Exercise objective: Convert all of the data below into a two-column CSV with the headers "target" and "coordinates". Give each text its own row with its answer beside it, and wrap every field in double quotes with any line breaks turned into spaces.

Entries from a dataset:
## Begin

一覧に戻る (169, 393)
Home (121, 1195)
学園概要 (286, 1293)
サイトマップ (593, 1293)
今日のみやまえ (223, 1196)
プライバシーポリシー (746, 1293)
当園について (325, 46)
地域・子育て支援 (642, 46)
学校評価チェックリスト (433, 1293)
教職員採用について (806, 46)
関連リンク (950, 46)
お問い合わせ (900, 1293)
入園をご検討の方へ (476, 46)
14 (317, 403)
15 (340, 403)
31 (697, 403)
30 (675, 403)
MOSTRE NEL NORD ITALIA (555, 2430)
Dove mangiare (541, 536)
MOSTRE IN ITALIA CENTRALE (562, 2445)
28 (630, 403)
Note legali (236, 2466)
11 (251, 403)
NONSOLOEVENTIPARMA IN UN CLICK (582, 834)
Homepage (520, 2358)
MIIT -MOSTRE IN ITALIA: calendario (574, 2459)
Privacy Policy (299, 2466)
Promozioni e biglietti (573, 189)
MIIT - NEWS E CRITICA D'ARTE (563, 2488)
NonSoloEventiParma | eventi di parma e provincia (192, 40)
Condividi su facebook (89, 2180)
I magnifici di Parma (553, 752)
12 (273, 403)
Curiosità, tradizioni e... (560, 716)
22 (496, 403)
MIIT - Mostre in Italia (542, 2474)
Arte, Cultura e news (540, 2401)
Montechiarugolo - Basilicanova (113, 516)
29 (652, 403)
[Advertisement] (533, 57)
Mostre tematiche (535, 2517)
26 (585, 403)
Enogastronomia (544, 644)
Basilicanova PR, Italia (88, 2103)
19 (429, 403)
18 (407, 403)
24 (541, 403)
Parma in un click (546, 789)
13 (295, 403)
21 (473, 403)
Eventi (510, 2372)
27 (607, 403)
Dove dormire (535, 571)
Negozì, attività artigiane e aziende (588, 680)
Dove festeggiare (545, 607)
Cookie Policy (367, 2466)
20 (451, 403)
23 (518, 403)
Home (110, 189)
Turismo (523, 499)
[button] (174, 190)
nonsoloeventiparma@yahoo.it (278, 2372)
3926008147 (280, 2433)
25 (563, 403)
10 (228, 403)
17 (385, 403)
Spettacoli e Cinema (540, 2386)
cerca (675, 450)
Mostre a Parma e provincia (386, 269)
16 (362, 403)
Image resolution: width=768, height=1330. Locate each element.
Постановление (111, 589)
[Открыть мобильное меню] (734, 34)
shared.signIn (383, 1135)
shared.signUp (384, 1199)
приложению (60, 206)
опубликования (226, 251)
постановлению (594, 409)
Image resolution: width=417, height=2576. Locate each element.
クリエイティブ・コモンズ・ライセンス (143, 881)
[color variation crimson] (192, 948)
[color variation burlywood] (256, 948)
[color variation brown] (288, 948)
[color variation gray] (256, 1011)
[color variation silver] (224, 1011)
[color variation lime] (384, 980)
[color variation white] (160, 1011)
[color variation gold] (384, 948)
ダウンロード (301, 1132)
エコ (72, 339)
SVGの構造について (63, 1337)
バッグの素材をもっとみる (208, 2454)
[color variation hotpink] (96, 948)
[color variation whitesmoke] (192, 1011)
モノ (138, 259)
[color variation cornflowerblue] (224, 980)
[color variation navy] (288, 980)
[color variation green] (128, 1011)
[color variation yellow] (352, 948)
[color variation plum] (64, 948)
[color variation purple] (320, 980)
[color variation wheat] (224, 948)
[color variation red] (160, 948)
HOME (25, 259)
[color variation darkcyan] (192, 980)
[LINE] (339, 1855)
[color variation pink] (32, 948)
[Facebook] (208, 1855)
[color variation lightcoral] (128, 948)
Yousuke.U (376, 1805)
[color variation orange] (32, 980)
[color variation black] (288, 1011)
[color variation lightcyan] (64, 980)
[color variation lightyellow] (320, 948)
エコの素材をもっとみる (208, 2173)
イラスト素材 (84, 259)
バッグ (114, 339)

## End

Result below:
target,coordinates
"一覧に戻る","(169, 393)"
"Home","(121, 1195)"
"学園概要","(286, 1293)"
"サイトマップ","(593, 1293)"
"今日のみやまえ","(223, 1196)"
"プライバシーポリシー","(746, 1293)"
"当園について","(325, 46)"
"地域・子育て支援","(642, 46)"
"学校評価チェックリスト","(433, 1293)"
"教職員採用について","(806, 46)"
"関連リンク","(950, 46)"
"お問い合わせ","(900, 1293)"
"入園をご検討の方へ","(476, 46)"
"14","(317, 403)"
"15","(340, 403)"
"31","(697, 403)"
"30","(675, 403)"
"MOSTRE NEL NORD ITALIA","(555, 2430)"
"Dove mangiare","(541, 536)"
"MOSTRE IN ITALIA CENTRALE","(562, 2445)"
"28","(630, 403)"
"Note legali","(236, 2466)"
"11","(251, 403)"
"NONSOLOEVENTIPARMA IN UN CLICK","(582, 834)"
"Homepage","(520, 2358)"
"MIIT -MOSTRE IN ITALIA: calendario","(574, 2459)"
"Privacy Policy","(299, 2466)"
"Promozioni e biglietti","(573, 189)"
"MIIT - NEWS E CRITICA D'ARTE","(563, 2488)"
"NonSoloEventiParma | eventi di parma e provincia","(192, 40)"
"Condividi su facebook","(89, 2180)"
"I magnifici di Parma","(553, 752)"
"12","(273, 403)"
"Curiosità, tradizioni e...","(560, 716)"
"22","(496, 403)"
"MIIT - Mostre in Italia","(542, 2474)"
"Arte, Cultura e news","(540, 2401)"
"Montechiarugolo - Basilicanova","(113, 516)"
"29","(652, 403)"
"[Advertisement]","(533, 57)"
"Mostre tematiche","(535, 2517)"
"26","(585, 403)"
"Enogastronomia","(544, 644)"
"Basilicanova PR, Italia","(88, 2103)"
"19","(429, 403)"
"18","(407, 403)"
"24","(541, 403)"
"Parma in un click","(546, 789)"
"13","(295, 403)"
"21","(473, 403)"
"Eventi","(510, 2372)"
"27","(607, 403)"
"Dove dormire","(535, 571)"
"Negozì, attività artigiane e aziende","(588, 680)"
"Dove festeggiare","(545, 607)"
"Cookie Policy","(367, 2466)"
"20","(451, 403)"
"23","(518, 403)"
"Home","(110, 189)"
"Turismo","(523, 499)"
"[button]","(174, 190)"
"nonsoloeventiparma@yahoo.it","(278, 2372)"
"3926008147","(280, 2433)"
"25","(563, 403)"
"10","(228, 403)"
"17","(385, 403)"
"Spettacoli e Cinema","(540, 2386)"
"cerca","(675, 450)"
"Mostre a Parma e provincia","(386, 269)"
"16","(362, 403)"
"Image resolution: width=768, height=1330. Locate each element. Постановление","(111, 589)"
"[Открыть мобильное меню]","(734, 34)"
"shared.signIn","(383, 1135)"
"shared.signUp","(384, 1199)"
"приложению","(60, 206)"
"опубликования","(226, 251)"
"постановлению","(594, 409)"
"Image resolution: width=417, height=2576. Locate each element. クリエイティブ・コモンズ・ライセンス","(143, 881)"
"[color variation crimson]","(192, 948)"
"[color variation burlywood]","(256, 948)"
"[color variation brown]","(288, 948)"
"[color variation gray]","(256, 1011)"
"[color variation silver]","(224, 1011)"
"[color variation lime]","(384, 980)"
"[color variation white]","(160, 1011)"
"[color variation gold]","(384, 948)"
"ダウンロード","(301, 1132)"
"エコ","(72, 339)"
"SVGの構造について","(63, 1337)"
"バッグの素材をもっとみる","(208, 2454)"
"[color variation hotpink]","(96, 948)"
"[color variation whitesmoke]","(192, 1011)"
"モノ","(138, 259)"
"[color variation cornflowerblue]","(224, 980)"
"[color variation navy]","(288, 980)"
"[color variation green]","(128, 1011)"
"[color variation yellow]","(352, 948)"
"[color variation plum]","(64, 948)"
"[color variation purple]","(320, 980)"
"[color variation wheat]","(224, 948)"
"[color variation red]","(160, 948)"
"HOME","(25, 259)"
"[color variation darkcyan]","(192, 980)"
"[LINE]","(339, 1855)"
"[color variation pink]","(32, 948)"
"[Facebook]","(208, 1855)"
"[color variation lightcoral]","(128, 948)"
"Yousuke.U","(376, 1805)"
"[color variation orange]","(32, 980)"
"[color variation black]","(288, 1011)"
"[color variation lightcyan]","(64, 980)"
"[color variation lightyellow]","(320, 948)"
"エコの素材をもっとみる","(208, 2173)"
"イラスト素材","(84, 259)"
"バッグ","(114, 339)"